- Directed by: Sion Sono
- Written by: Sion Sono
- Starring: Tetsushi Tanaka Yuna Natsuo Jun Murakami Joe Odagiri
- Release date: June 11, 2005;
- Running time: 103 minutes
- Country: Japan
- Language: Japanese

= Into a Dream =

Into a Dream (夢の中へ, Yume no Naka e) is a 2005 Japanese black comedy drama film written and directed by Sion Sono. It screened at the 2009 Hong Kong Asian Film Festival. The title comes from the 1973 single by Yosui Inoue.

==Plot==
The movie focuses on the misadventures of low-profile theater troupe actor Mutsugoro Suzuki who begins a surreal journey back to his hometown, marked by his quest to find the person responsible for infecting him with a sexually transmitted disease. As he travels down to his parents' house for a family reunion, his dreams become more and more intrusive. Eventually, after reuniting with his father, younger sister and friends, his dreams eat away at his sanity and he finds himself unable to differentiate between his dreams and reality.

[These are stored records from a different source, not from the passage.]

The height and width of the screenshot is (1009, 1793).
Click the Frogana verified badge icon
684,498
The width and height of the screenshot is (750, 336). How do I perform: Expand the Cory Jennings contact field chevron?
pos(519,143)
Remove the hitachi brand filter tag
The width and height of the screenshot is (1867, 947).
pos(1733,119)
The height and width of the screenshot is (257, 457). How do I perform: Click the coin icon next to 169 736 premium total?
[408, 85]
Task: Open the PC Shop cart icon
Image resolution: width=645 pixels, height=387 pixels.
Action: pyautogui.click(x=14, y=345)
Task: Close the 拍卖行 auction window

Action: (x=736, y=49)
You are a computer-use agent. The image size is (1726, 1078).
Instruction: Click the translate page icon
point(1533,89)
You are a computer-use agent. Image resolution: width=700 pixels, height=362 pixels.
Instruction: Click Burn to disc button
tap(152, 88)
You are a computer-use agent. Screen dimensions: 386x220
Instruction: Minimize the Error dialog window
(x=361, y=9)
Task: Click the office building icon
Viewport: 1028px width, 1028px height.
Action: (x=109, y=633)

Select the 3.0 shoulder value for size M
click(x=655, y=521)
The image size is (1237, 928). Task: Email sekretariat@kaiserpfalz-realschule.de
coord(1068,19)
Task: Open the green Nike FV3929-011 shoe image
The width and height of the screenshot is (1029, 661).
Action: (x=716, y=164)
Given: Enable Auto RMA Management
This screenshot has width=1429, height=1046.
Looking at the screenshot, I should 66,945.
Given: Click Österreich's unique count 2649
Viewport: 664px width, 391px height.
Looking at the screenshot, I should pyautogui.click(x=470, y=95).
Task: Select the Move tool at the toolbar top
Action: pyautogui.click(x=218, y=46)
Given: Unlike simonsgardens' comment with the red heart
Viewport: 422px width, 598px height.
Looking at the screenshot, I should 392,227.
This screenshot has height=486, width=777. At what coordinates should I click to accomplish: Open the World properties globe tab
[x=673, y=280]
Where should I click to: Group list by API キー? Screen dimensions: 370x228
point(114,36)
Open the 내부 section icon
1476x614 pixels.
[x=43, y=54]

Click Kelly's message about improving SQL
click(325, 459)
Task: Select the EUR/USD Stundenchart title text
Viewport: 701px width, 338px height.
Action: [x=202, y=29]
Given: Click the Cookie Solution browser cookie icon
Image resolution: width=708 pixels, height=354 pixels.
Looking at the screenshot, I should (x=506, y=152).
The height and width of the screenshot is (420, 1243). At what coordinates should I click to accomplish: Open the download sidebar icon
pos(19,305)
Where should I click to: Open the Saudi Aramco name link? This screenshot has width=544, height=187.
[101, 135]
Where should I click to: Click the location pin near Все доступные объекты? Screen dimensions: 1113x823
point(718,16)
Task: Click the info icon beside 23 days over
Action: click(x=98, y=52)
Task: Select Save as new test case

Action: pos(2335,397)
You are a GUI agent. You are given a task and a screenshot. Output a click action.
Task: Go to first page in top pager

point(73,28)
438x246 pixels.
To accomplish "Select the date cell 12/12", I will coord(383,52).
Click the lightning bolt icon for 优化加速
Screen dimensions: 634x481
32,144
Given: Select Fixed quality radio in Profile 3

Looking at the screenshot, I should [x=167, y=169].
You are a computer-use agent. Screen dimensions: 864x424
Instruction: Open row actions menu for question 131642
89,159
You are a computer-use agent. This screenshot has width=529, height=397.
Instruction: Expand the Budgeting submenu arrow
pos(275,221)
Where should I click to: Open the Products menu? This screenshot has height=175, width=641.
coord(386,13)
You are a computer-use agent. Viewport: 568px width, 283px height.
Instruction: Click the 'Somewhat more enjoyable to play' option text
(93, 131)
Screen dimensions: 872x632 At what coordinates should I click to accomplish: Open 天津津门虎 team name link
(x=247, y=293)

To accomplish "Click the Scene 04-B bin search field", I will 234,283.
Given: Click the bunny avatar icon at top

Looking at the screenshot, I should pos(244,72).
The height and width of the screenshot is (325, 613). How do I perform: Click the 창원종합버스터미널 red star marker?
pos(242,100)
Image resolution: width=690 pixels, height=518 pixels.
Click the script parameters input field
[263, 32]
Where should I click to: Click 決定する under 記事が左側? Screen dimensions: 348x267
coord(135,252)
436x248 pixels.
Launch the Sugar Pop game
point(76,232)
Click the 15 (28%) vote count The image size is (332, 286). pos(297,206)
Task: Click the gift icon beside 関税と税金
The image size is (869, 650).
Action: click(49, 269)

Thus, the movie ends with Suzuki abruptly leaving his family reunion and running down the evening road screaming and singing "Into a Dream."

== Reception ==
The film has been presented as "A tender addition to Sono's body of work (and a) moving look at fulfillment and fears in contemporary Japan."

== Analysis ==
A retrospective review explains that "If Suicide Club announced a transition to a new filmmaking cycle for Sono, one where the director's work became more genre-oriented and commercially viable, then it's hard not to read Into a Dream as a self-lacerating consideration of that decision."